Começou ontem (8) e vai até este sábado (10), no Complexo Multieventos da Universidade Federal do Vale do São Francisco (Univasf), em Juazeiro (BA), o 13º Congresso da Sociedade Brasileira de Economia, Administração e Sociologia Rural – Regional Nordeste (Sober-NE). O objetivo do evento é discutir o desenvolvimento rural da região Nordeste nas dimensões socioeconômica, ambiental, cultural e tecnológica.

A programação conta com minicursos e palestras, além da apresentação de trabalhos. Para falar sobre o evento, este Blog recebeu o presidente da Sober, professor Lauro Mattei, e o também professor Ricardo Chaves, da Universidade Federal de Pernambuco (UFPE). Também participaram da conversa os professores que fazem parte da organização Antonio Habib, presidente da Facape, e Valdner Ramos, da Univasf.

Debateremos os problemas relacionados ao desenvolvimento na região do semiárido, fundamentalmente a partir de cinco dimensões: econômica, social, cultural, ambiental e tecnológica. Essas dimensões estão presentes nos nove grupos de trabalhos que serão apresentados”, comentou Mattei.

O professor Ricardo Chaves falou sobre a produção agrícola e as questões ambientais. “Nós temos um modelo de produção agrícola que está esgotado, e aqui no Nordeste temos mais dificuldades, que é a questão do clima, com solos mais ‘pobres’ e falta de chuva. Então, como é que eu vou produzir alimentos sem comprometer a questão ambiental? Um dos temas da Sober é a questão da inovação. Vamos ter que inovar para produzir alimentos, dentro de um contexto que você não destrua o meio ambiente e se adapte às mudanças climáticas que estão por vir. Sabemos que a Sober não vai resolver todos esses problemas, mas estamos lançando a discussão”, destacou.

Para o professor Habib, o evento “traz essa pluralidade das discussões não voltadas apenas a questão agrícola, mas incorporando essas novas tecnologias”. Segundo ele, “esse é o grande mote, a grande força do Sober”. Lauro Mattei completou falando que o congresso debate “as tecnologias que você utiliza, o efeito dessas tecnologias em termos econômicos e sociais, mas sobretudo a questão ambiental.”

Já o professor Valdner Ramos falou sobre a convivência com a seca e ressaltou que a discussão foca o desenvolvimento sustentável, destacando as potencialidades da região. “A nossa discussão está no desenvolvimento de forma sustentável, olhando para as potencialidades do bioma caatinga, do Nordeste.
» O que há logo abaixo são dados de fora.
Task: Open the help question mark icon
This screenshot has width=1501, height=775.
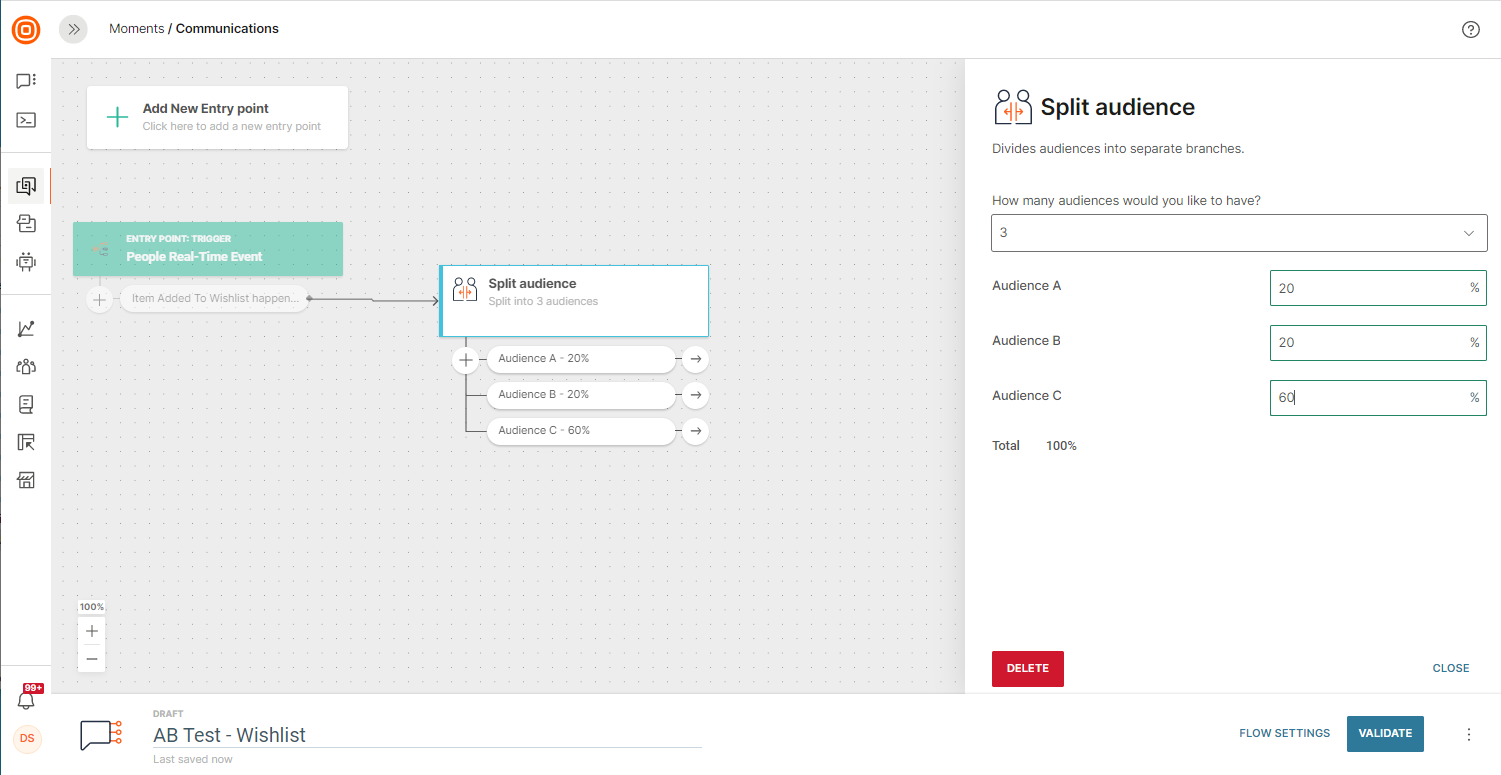Action: (1470, 29)
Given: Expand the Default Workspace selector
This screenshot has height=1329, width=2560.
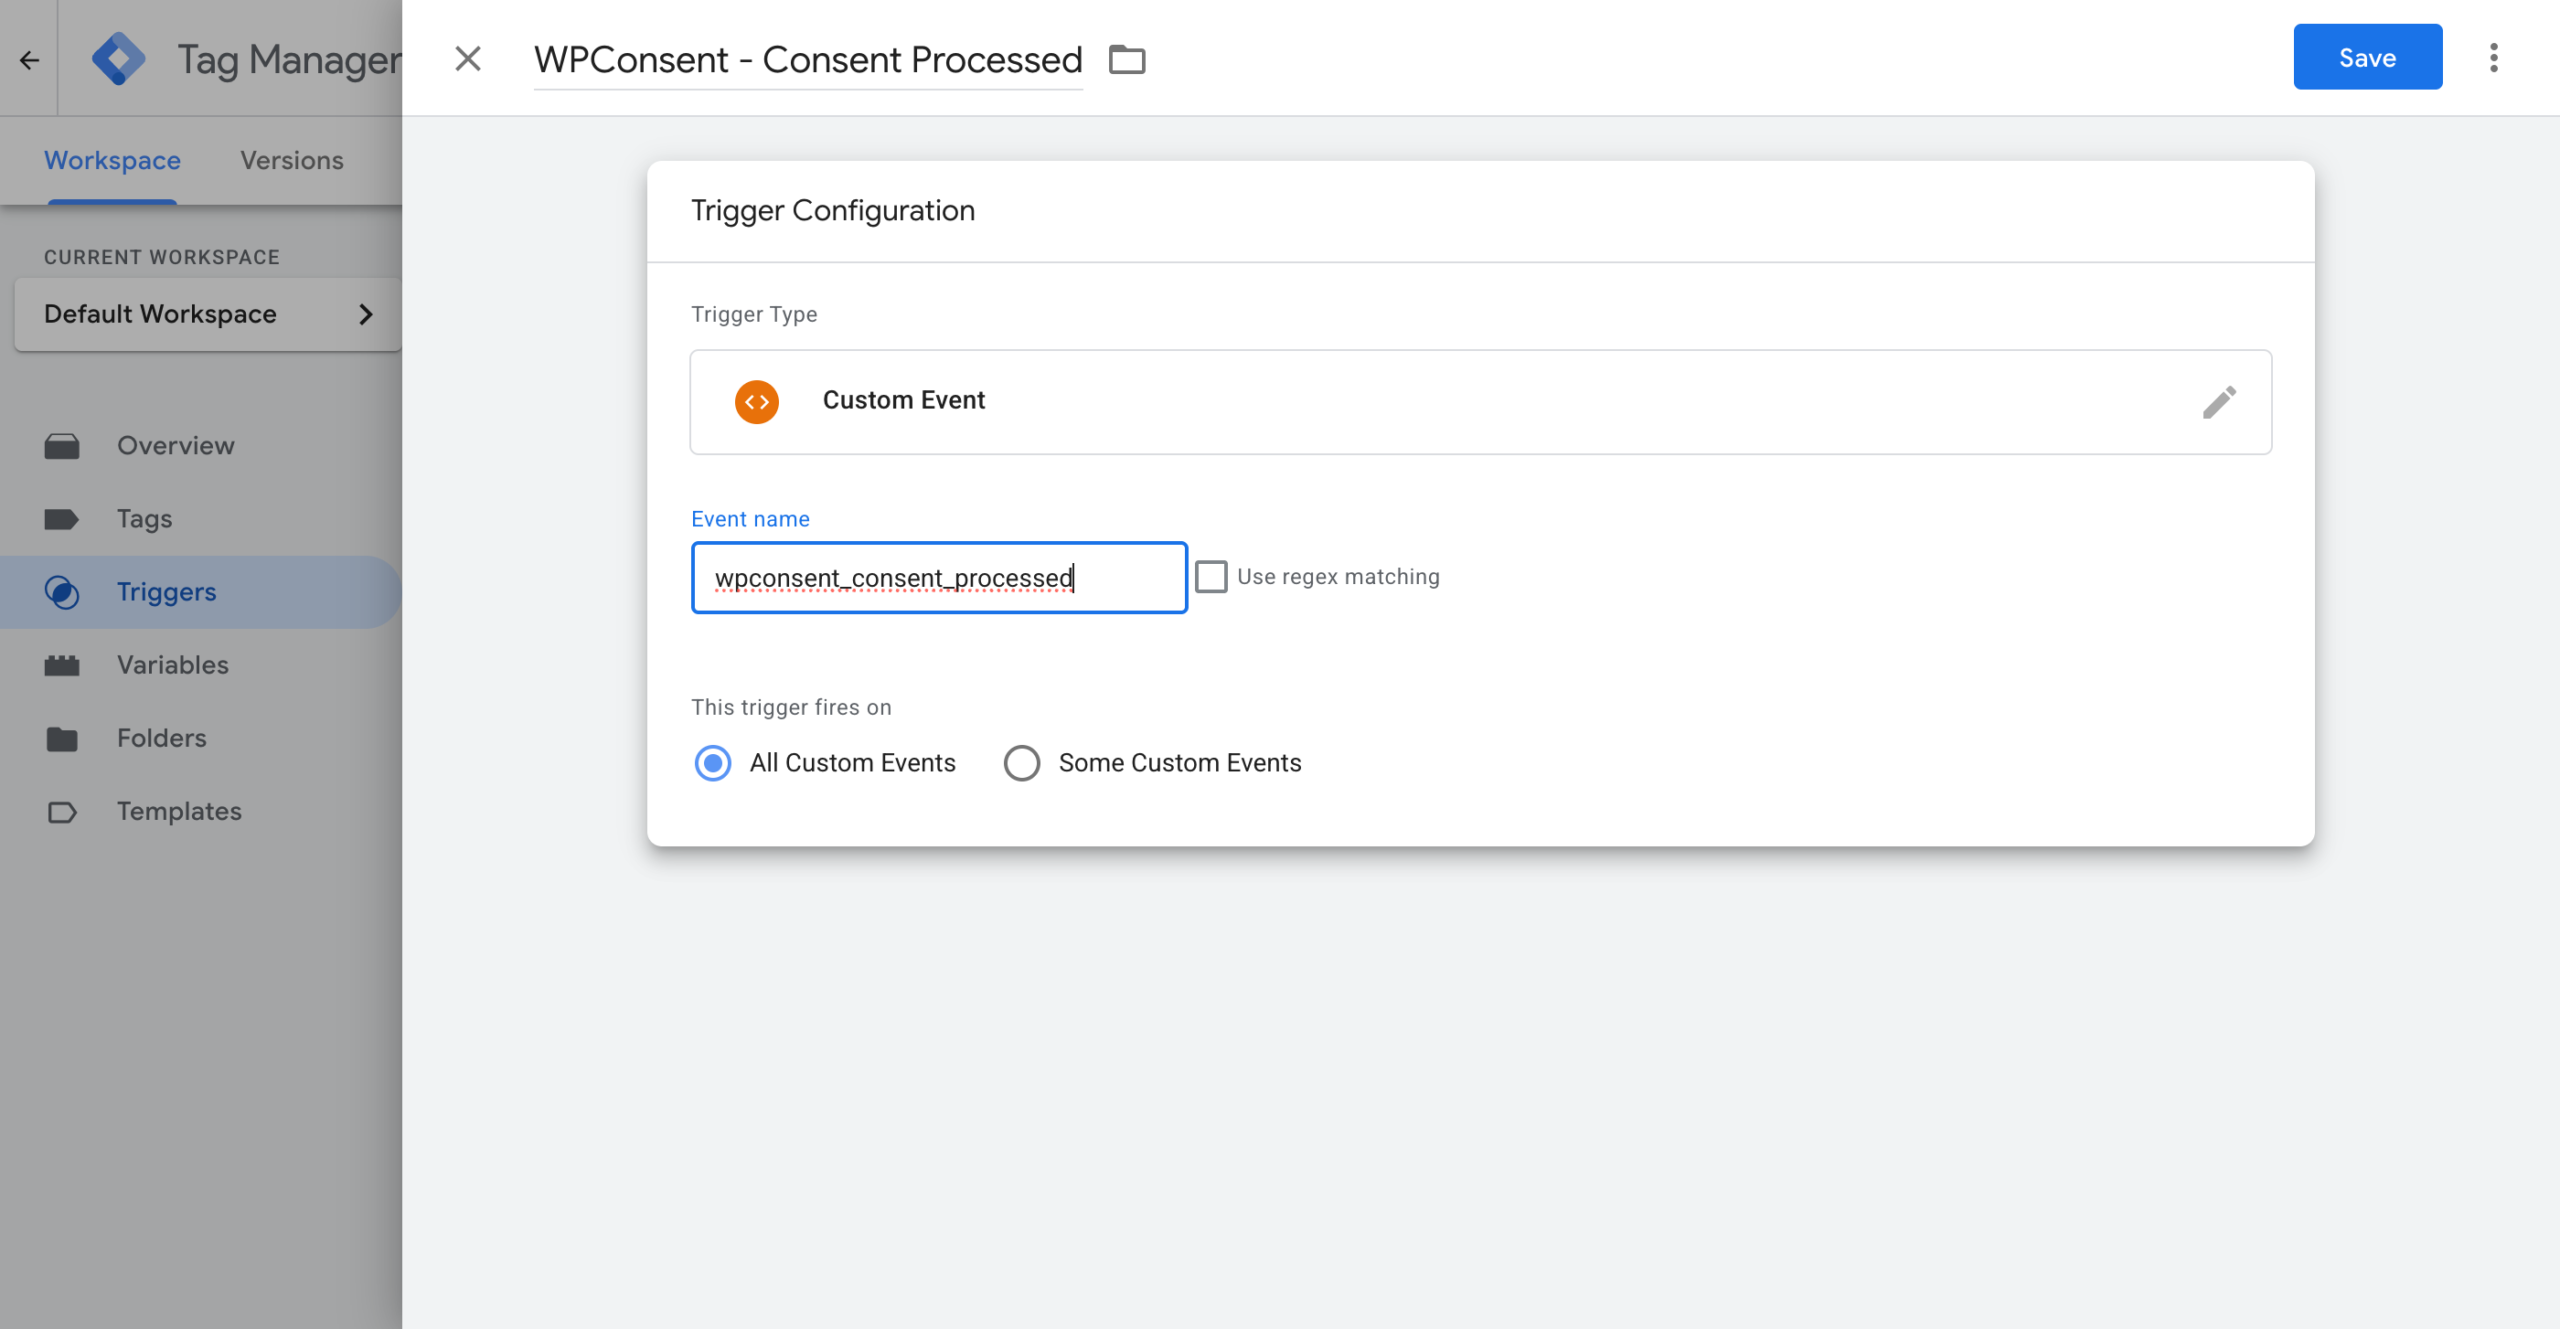Looking at the screenshot, I should coord(207,314).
Temos que aproveitar esse ecossistema e transformar em oportunidade para quem está nessa região. Temos que tirar proveito das características da própria região”, finalizou.

Resultados

O Congresso da Sober-NE pretende, ainda, a partir dos resultados das palestras e dos trabalhos científicos apresentados, consolidar as bases de conhecimento novo que possam contribuir para melhoria da competitividade das atividades do meio rural e promover o desenvolvimento sustentável do Nordeste. A programação completa pode ser conferida acessando aqui.

O evento é promovido pelo Programa de Pós-Graduação em Dinâmicas de Desenvolvimento do Semiárido (PPGDiDeS), pelo Colegiado de Administração da Univasf e pela Sober, em parceria com a Empresa Brasileira de Pesquisa Agropecuária (Embrapa) Semiárido, Instituto Federal do Sertão Pernambucano (IF Sertão-PE) e Facape.